◆ **EXERCISE INSTRUCTIONS**
Could you find each line of the data below that contains the word "computer" and copy those lines?

-- -- --

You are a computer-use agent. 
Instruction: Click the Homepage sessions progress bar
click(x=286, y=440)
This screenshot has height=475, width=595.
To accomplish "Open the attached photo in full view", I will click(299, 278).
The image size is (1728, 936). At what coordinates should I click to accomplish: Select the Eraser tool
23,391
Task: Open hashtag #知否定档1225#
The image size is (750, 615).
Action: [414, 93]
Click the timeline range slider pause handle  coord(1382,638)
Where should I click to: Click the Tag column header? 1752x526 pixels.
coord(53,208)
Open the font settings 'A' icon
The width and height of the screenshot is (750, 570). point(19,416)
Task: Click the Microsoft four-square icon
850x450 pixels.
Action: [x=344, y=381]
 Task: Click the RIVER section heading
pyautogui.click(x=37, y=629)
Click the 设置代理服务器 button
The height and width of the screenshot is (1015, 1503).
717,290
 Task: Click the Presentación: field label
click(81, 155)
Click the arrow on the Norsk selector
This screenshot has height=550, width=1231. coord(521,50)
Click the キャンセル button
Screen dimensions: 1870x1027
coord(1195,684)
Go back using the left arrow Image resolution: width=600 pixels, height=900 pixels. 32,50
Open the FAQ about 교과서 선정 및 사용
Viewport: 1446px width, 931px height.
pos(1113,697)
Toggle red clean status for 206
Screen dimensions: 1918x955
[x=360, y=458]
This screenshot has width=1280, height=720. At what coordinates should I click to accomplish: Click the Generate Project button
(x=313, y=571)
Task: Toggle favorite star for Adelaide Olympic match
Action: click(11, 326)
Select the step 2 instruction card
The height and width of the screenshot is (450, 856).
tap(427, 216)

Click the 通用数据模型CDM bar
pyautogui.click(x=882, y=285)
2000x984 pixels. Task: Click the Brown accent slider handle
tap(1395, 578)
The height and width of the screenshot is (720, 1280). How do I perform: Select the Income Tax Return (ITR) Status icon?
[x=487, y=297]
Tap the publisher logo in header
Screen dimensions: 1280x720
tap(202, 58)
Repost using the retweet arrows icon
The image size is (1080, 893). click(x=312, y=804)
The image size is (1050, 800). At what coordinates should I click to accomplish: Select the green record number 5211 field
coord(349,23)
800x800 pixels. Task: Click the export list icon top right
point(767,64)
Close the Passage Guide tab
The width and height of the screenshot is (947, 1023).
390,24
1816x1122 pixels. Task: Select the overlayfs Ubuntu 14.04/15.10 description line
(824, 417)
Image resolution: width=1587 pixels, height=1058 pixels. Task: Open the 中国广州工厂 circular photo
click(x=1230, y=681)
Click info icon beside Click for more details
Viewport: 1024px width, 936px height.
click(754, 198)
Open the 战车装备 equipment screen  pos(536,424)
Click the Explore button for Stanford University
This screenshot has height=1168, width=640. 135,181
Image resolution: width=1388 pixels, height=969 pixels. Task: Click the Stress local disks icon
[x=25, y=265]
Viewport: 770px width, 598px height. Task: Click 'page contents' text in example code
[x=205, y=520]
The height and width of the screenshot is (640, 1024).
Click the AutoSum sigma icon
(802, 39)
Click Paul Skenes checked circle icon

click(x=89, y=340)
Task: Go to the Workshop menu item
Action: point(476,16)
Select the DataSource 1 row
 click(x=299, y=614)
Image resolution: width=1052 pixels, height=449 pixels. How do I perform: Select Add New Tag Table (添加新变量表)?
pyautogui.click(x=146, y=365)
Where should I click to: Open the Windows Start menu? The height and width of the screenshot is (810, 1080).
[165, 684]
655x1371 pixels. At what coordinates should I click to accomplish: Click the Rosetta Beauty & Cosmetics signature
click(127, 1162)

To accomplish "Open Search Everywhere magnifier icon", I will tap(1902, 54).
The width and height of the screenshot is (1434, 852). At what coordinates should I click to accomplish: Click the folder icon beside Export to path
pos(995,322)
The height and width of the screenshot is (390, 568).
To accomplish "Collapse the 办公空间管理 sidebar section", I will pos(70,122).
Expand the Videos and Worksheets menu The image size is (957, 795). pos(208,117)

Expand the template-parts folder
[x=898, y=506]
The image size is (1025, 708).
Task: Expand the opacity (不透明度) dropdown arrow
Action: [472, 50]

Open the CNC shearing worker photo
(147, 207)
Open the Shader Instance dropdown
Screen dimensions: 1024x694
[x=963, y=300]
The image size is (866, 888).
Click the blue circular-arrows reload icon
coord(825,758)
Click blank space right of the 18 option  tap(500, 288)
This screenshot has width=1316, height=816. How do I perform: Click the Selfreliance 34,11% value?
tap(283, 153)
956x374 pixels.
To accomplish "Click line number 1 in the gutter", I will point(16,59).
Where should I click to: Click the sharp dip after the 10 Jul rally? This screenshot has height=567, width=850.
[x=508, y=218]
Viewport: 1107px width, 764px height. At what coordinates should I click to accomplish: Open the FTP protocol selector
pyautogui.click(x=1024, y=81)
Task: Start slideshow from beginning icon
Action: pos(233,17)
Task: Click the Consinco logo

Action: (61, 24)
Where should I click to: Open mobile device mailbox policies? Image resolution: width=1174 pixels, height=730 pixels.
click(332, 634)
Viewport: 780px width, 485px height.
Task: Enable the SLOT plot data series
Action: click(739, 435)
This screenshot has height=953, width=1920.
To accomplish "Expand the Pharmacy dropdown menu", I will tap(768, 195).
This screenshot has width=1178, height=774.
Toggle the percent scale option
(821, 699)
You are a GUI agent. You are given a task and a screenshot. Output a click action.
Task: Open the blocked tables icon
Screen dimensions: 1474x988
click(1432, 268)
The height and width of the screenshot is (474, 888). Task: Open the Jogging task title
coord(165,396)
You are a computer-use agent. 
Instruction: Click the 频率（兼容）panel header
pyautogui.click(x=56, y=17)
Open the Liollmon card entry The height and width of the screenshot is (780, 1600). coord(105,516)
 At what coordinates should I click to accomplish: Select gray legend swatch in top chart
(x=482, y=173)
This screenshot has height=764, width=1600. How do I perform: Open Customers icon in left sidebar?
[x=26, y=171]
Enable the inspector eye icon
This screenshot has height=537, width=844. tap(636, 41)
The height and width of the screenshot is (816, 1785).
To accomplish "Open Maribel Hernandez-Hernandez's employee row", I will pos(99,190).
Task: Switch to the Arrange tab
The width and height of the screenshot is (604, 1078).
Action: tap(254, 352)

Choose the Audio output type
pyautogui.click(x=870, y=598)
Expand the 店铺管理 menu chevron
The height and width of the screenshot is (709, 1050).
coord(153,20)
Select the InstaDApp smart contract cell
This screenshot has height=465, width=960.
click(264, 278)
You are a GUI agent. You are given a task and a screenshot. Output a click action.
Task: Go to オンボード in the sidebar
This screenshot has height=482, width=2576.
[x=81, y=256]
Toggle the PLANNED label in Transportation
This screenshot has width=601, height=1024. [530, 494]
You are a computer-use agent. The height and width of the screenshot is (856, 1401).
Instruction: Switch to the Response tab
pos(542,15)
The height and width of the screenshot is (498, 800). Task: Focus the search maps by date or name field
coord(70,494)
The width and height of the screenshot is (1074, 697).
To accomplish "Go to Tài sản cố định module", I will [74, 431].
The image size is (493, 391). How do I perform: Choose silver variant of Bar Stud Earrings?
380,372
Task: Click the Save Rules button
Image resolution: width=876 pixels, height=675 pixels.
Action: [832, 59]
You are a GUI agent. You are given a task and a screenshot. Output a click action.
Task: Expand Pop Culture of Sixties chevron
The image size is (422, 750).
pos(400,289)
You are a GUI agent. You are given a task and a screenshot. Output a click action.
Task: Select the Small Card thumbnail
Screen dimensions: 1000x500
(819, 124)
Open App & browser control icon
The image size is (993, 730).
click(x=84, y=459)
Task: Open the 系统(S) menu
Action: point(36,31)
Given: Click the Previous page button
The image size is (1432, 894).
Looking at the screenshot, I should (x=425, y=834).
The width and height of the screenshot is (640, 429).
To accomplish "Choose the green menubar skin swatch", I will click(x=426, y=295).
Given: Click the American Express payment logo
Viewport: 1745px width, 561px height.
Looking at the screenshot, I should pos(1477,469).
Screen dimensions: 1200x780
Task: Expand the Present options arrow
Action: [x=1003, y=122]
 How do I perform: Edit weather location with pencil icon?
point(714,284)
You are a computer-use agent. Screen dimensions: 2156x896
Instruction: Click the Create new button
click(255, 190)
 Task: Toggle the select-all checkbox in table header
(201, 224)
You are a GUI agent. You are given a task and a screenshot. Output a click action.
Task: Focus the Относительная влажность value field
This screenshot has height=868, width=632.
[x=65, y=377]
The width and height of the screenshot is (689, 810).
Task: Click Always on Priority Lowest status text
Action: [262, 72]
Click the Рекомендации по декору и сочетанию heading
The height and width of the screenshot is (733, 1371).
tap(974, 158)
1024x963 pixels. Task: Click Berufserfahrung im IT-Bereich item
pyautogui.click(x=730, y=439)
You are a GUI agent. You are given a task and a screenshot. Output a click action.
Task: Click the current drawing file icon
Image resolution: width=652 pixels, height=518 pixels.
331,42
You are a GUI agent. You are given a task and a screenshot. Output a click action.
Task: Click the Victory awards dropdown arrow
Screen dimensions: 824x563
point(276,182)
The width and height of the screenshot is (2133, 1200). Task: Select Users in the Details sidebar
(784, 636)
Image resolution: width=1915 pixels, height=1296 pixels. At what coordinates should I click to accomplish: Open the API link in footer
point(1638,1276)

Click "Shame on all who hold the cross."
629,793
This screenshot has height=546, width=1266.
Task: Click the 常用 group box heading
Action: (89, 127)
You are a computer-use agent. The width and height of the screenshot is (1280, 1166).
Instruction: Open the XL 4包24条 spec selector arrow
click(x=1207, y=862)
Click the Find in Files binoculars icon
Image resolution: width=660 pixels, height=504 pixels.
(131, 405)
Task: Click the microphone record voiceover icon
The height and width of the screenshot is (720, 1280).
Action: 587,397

-- -- --

◆ **RESPONSE TO THIS TASK**
You are a computer-use agent. 
You are a computer-use agent. 
You are a computer-use agent. The height and width of the screenshot is (856, 1401).
You are a computer-use agent. Screen dimensions: 2156x896
You are a computer-use agent. The width and height of the screenshot is (1280, 1166).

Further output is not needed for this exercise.